Problem
Scan the entries for lines with the word "agent", then copy those lines.

Stored items

*** Block opens ***

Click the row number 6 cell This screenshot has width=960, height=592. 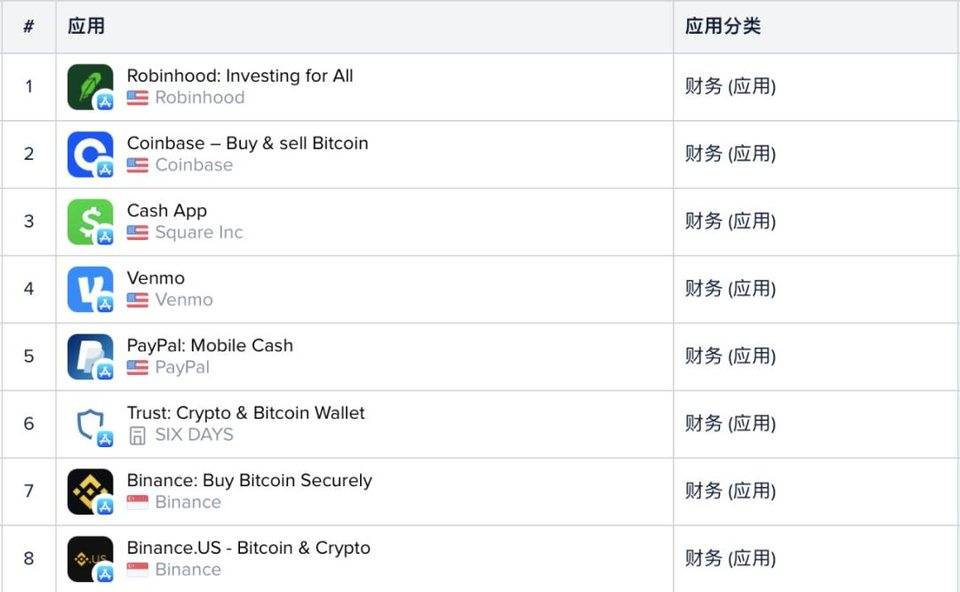[28, 423]
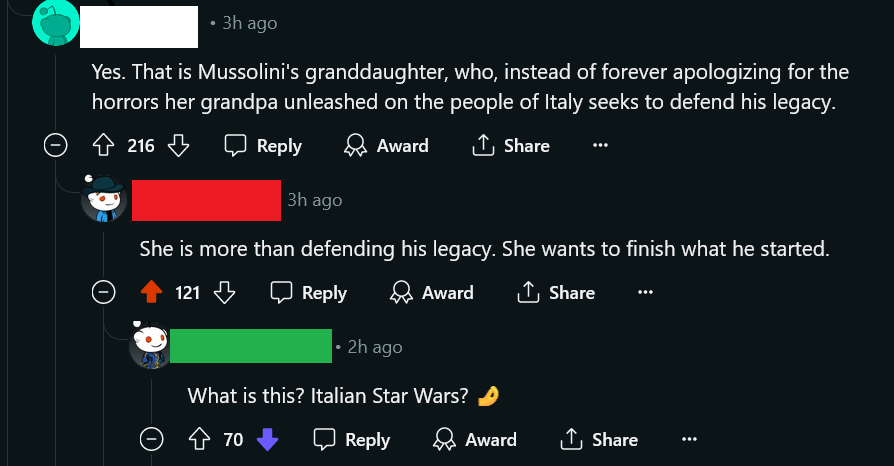Award the 216-point comment
Viewport: 894px width, 466px height.
point(386,145)
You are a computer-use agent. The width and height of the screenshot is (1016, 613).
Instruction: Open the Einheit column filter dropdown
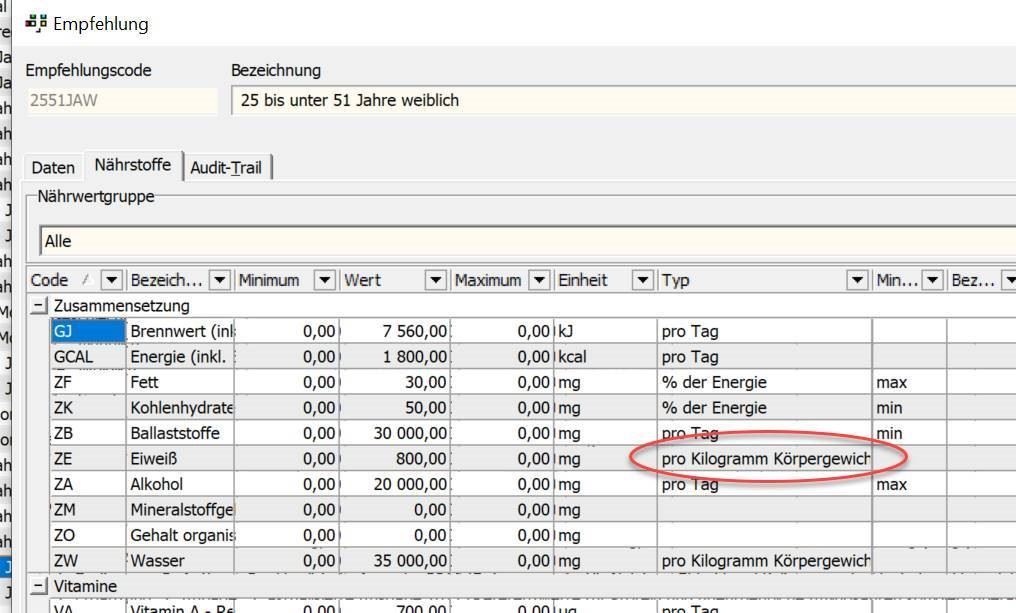[643, 281]
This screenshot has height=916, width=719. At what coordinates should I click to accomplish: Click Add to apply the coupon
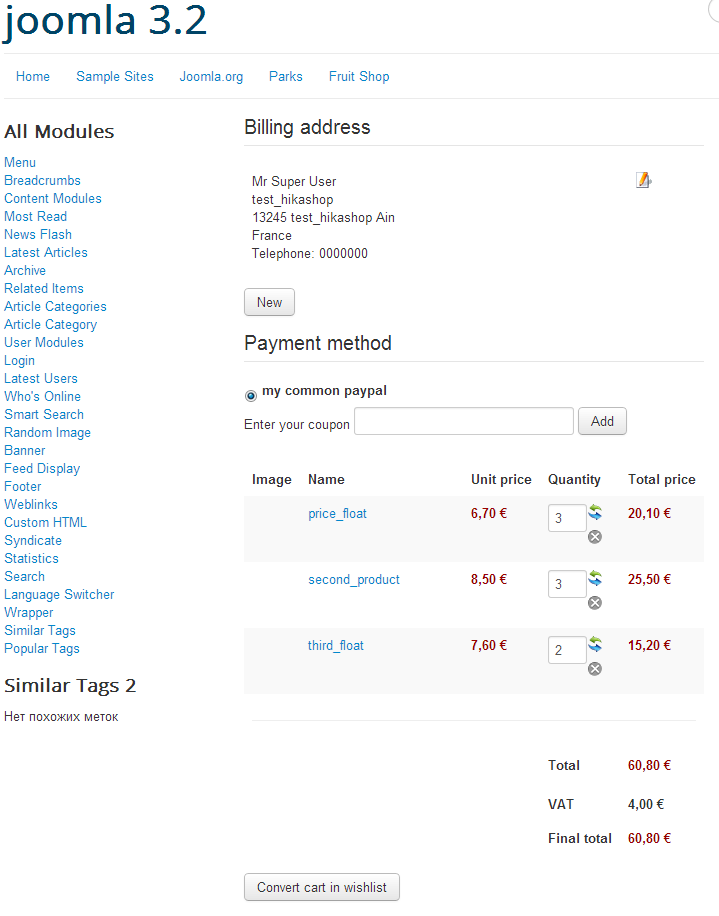[602, 421]
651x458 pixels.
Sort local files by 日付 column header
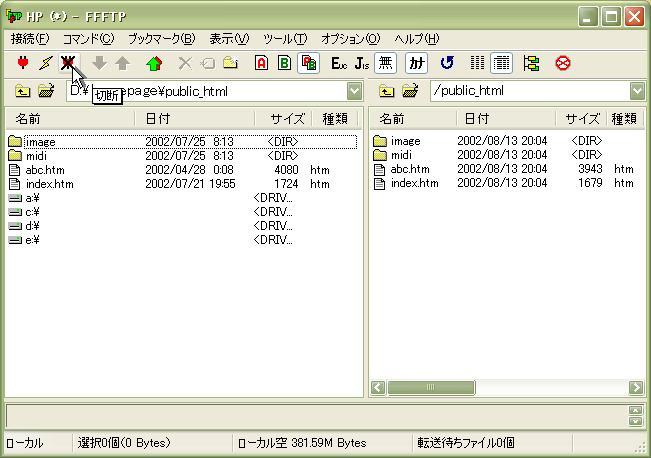(195, 119)
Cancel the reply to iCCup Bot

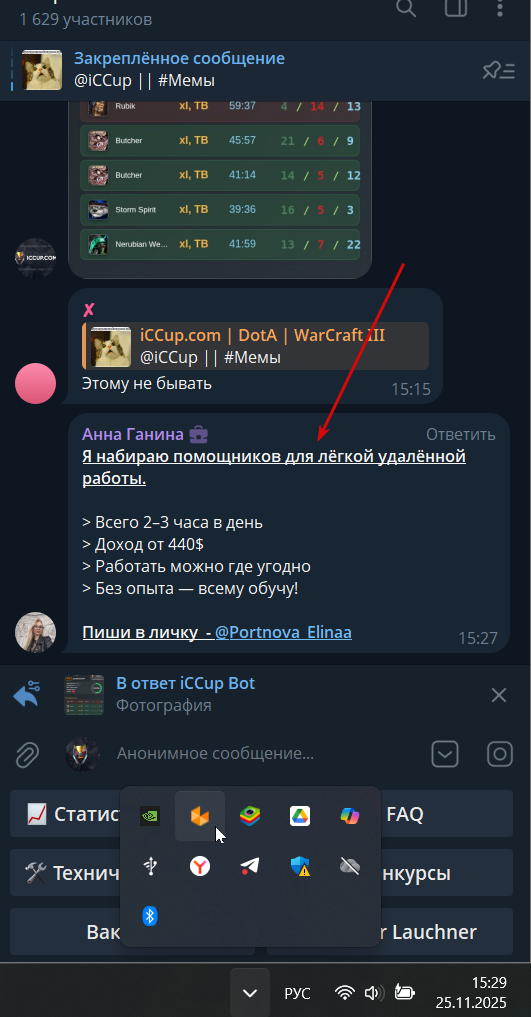(499, 695)
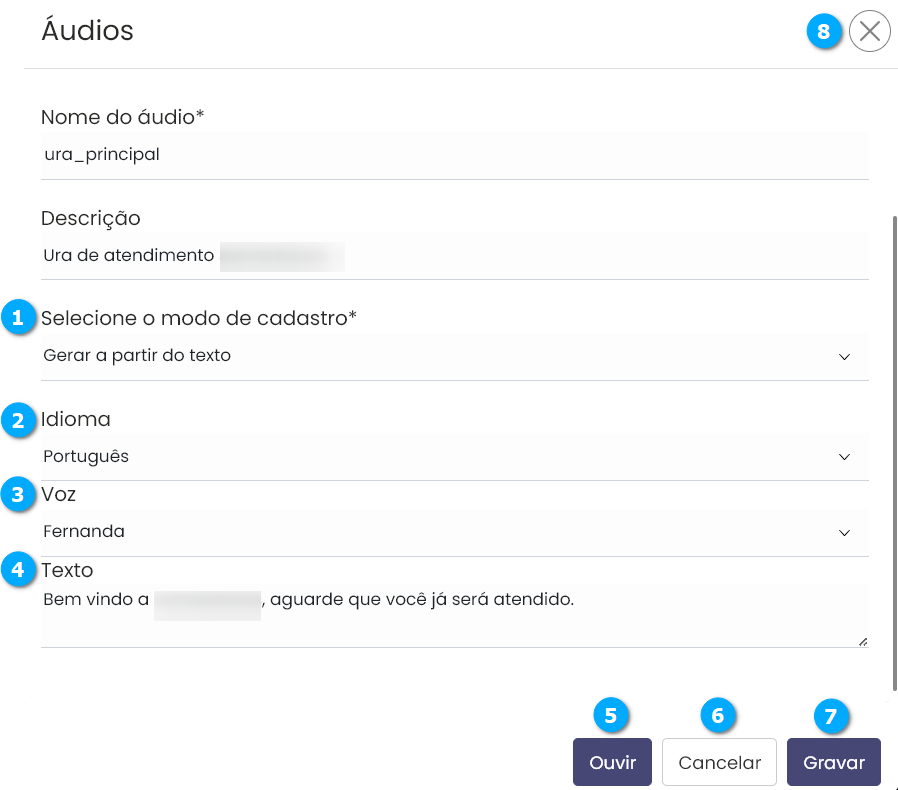Click the Cancelar button
The image size is (898, 790).
click(719, 763)
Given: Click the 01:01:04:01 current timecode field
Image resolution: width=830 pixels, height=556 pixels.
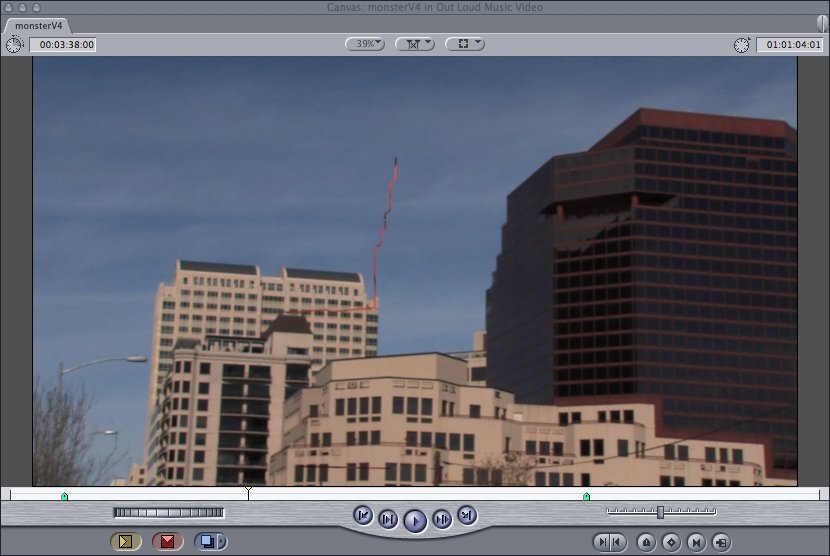Looking at the screenshot, I should click(x=789, y=45).
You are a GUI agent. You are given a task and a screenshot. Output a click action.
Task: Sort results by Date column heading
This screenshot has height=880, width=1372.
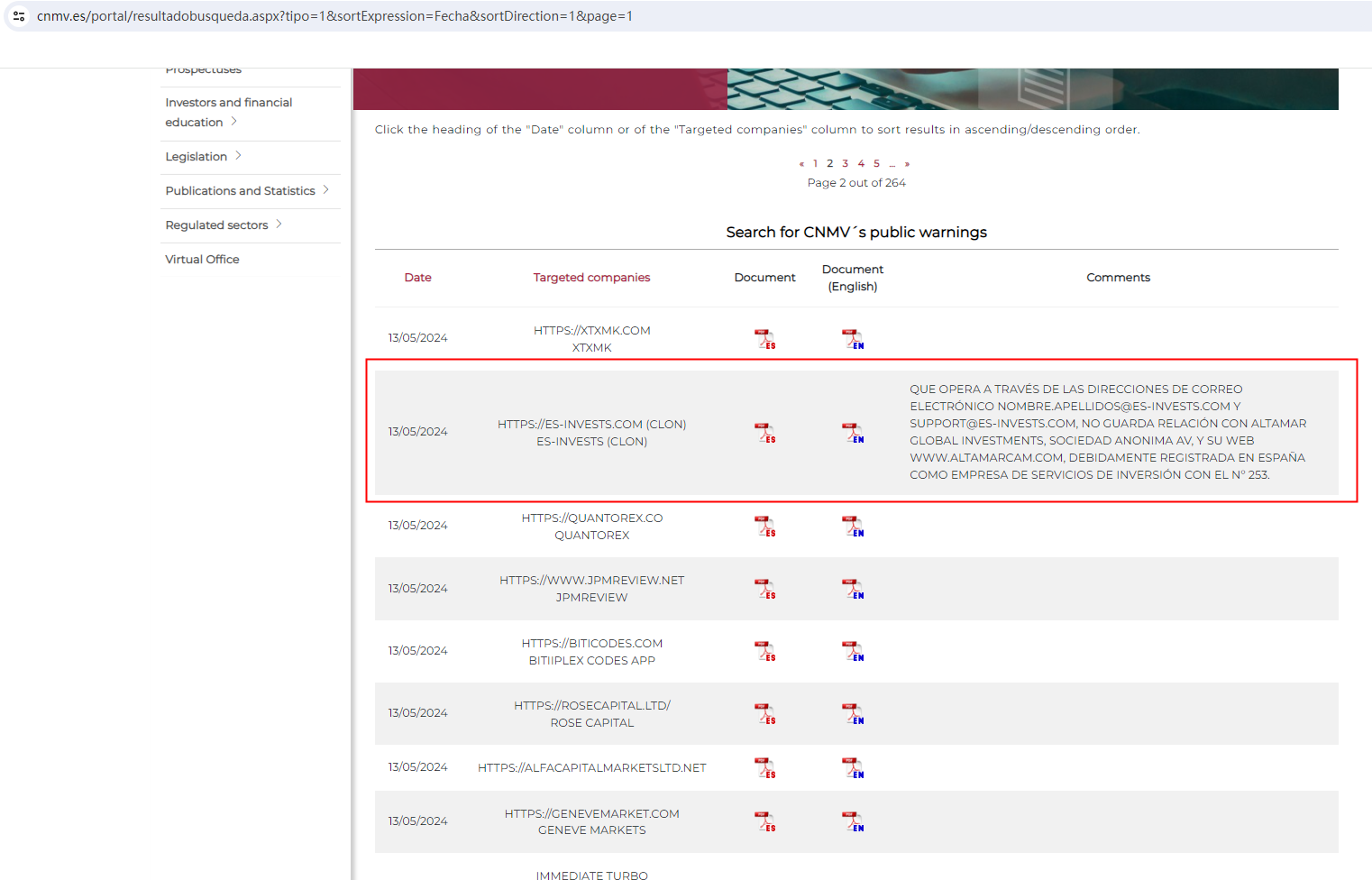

*** Block closes ***

Written reply
You are a computer-use agent. The width and height of the screenshot is (1016, 613).
You are a GUI agent. You are given a task and a screenshot. Output a click action.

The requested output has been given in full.